Setup and Requirements

  1. In the Google Cloud console, navigate to IAM & Admin > IAM.

  2. At the top of the roles table, below View by Principals, click Grant Access. For New principals, type: {project-number}-compute@developer.gserviceaccount.com Replace {project-number} with your project number. For Role, select Project (or Basic) > Editor. Click Save.

    IAM

  1. Set up ADC as described
gcloud auth application-default login

Save Json data to Cloud Storage

  1. Log into your Google Account. Go to the Google Takeout page. Select Fit to export data. Takeout

  2. Save [Downloads/Takeout/Fit/All Data/raw_com.google.body.temperature_com.google.and.json] data to a bucket in Cloud Storage. Export files

Create Dataset in BigQuery

  1. Create a health dataset with multi-region US. Cloud Storage

Write and ETL pipeline from scratch

Before we begin editing the actual pipeline code, ensure that you have installed the necessary dependencies and set up a virtual environment. We use a virtual environment to get advnatages:

  • easier to manage packages: you can use different version of packages depending on a project
  • reducing risk of package conflicts and errors
  • easier to create and delete an environment

In the terminal, create a virtual environment

sudo apt-get update && sudo apt-get install -y python3-venv
python3 -m venv df-env
source df-env/bin/activate

Next, install the packages we will need to execute your pipeline:

python3 -m pip install -q --upgrade pip setuptools wheel
python3 -m pip install apache-beam[gcp]

Finally, ensure that the Dataflow API is enabled:

gcloud services enable dataflow.googleapis.com

Run a ETL pipeline to verify that it works

  1. Create temperature.py in the current folder. Following packages are imported.
import argparse
import time
import logging
import json
import apache_beam as beam
from apache_beam.options.pipeline_options import GoogleCloudOptions
from apache_beam.options.pipeline_options import PipelineOptions
from apache_beam.options.pipeline_options import StandardOptions
from apache_beam.runners import DataflowRunner, DirectRunner
  1. Read command line arguments
    # Command line arguments
    parser = argparse.ArgumentParser(description='Load from Json into BigQuery')
    parser.add_argument('--project',required=True, help='Specify Google Cloud project')
    parser.add_argument('--region', required=True, help='Specify Google Cloud region')
    parser.add_argument('--runner', required=True, help='Specify Apache Beam Runner')
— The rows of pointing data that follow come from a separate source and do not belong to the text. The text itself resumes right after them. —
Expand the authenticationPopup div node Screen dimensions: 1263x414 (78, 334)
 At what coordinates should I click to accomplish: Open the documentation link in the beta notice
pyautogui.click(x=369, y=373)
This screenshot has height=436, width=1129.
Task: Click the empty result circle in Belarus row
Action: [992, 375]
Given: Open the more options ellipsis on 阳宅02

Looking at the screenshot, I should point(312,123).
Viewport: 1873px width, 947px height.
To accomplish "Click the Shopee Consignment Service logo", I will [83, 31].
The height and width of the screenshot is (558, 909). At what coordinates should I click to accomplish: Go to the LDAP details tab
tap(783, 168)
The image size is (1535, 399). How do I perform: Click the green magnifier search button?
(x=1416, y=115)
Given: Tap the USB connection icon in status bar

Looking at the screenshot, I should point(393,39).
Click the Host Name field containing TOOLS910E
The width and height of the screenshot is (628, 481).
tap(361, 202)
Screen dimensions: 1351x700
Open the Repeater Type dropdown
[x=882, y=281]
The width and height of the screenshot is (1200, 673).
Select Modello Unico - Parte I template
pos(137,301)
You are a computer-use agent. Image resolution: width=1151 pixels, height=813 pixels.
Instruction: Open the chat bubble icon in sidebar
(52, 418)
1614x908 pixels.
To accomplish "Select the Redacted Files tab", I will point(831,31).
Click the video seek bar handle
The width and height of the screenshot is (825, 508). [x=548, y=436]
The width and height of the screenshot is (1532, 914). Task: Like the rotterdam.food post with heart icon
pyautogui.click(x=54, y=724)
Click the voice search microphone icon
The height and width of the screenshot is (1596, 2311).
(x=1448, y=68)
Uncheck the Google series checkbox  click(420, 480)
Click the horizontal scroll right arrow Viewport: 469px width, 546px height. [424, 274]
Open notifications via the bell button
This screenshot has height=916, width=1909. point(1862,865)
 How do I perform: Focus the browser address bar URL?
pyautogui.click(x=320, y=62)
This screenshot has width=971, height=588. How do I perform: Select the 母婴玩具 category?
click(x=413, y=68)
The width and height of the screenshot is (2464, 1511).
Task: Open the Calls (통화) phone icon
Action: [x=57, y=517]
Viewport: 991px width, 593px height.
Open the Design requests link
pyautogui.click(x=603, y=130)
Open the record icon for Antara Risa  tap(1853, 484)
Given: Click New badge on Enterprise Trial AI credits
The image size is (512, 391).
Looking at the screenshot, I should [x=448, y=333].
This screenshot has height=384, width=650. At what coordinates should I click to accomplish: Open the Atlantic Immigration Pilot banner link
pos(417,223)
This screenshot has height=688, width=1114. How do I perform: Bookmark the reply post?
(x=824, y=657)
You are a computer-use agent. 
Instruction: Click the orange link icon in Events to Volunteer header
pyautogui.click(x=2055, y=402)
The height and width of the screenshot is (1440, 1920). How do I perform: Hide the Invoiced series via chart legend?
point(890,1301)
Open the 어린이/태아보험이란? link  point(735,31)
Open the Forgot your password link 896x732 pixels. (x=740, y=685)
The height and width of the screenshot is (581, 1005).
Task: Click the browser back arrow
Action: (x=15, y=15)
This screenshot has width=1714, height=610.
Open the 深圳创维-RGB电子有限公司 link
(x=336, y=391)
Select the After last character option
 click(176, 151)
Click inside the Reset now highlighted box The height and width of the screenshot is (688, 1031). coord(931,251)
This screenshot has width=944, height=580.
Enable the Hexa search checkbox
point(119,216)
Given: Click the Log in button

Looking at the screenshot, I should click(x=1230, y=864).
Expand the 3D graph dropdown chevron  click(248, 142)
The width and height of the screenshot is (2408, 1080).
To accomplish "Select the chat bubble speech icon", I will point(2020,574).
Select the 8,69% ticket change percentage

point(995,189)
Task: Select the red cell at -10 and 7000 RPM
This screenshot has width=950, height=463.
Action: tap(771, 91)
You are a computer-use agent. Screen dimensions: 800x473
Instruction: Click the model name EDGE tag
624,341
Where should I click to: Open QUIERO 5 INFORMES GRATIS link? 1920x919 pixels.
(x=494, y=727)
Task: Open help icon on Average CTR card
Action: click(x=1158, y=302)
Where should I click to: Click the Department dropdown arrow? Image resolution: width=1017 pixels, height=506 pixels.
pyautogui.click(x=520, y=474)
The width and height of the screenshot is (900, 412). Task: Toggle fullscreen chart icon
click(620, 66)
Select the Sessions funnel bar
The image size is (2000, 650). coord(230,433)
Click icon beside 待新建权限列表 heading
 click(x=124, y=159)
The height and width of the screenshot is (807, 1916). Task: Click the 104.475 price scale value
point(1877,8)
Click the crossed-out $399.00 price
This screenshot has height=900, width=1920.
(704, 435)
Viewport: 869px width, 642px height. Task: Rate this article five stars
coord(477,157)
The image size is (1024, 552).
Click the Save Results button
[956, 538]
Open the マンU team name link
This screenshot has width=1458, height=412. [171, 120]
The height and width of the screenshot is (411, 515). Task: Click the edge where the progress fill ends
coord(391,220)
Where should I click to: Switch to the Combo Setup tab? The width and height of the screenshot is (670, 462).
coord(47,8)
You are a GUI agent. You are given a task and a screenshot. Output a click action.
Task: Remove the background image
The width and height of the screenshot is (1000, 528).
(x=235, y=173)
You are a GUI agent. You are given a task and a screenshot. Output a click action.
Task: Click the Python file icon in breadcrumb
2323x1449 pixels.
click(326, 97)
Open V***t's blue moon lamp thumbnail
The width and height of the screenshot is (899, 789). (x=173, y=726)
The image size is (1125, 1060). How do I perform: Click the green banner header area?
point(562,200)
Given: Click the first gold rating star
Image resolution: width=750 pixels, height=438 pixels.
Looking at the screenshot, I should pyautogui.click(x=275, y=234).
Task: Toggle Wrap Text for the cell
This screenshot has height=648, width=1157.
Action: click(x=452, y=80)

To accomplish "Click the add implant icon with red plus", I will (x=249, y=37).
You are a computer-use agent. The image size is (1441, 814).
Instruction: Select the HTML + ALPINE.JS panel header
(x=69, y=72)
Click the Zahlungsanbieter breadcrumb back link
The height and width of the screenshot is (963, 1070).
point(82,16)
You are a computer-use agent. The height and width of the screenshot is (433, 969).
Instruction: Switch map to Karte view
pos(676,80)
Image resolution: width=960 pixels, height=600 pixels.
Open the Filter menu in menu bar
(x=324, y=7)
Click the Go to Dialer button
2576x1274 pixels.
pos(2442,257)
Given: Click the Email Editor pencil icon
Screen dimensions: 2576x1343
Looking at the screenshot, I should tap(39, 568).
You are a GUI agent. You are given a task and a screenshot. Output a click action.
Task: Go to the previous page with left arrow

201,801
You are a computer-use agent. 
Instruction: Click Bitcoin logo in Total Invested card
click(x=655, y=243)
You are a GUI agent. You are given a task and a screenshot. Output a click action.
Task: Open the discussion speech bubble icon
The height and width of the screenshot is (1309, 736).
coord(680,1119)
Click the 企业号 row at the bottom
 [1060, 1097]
    opts = parser.parse_args()

    # Setting up the Beam pipeline options
    options = PipelineOptions()
    options.view_as(GoogleCloudOptions).project = opts.project
    options.view_as(GoogleCloudOptions).region = opts.region
    options.view_as(GoogleCloudOptions).staging_location = opts.stagingLocation
    options.view_as(GoogleCloudOptions).temp_location = opts.tempLocation
    options.view_as(GoogleCloudOptions).job_name = '{0}{1}'.format('body-temperature-',time.time_ns())
    options.view_as(StandardOptions).runner = opts.runner
  1. Read a file in Cloud Storage as input and a table in BigQuery as output
    # Static input and output
    input = 'gs://{0}/derived_com.google.body.temperature_com.google.json'.format(opts.project)
    output = '{0}:health.body_temperature'.format(opts.project)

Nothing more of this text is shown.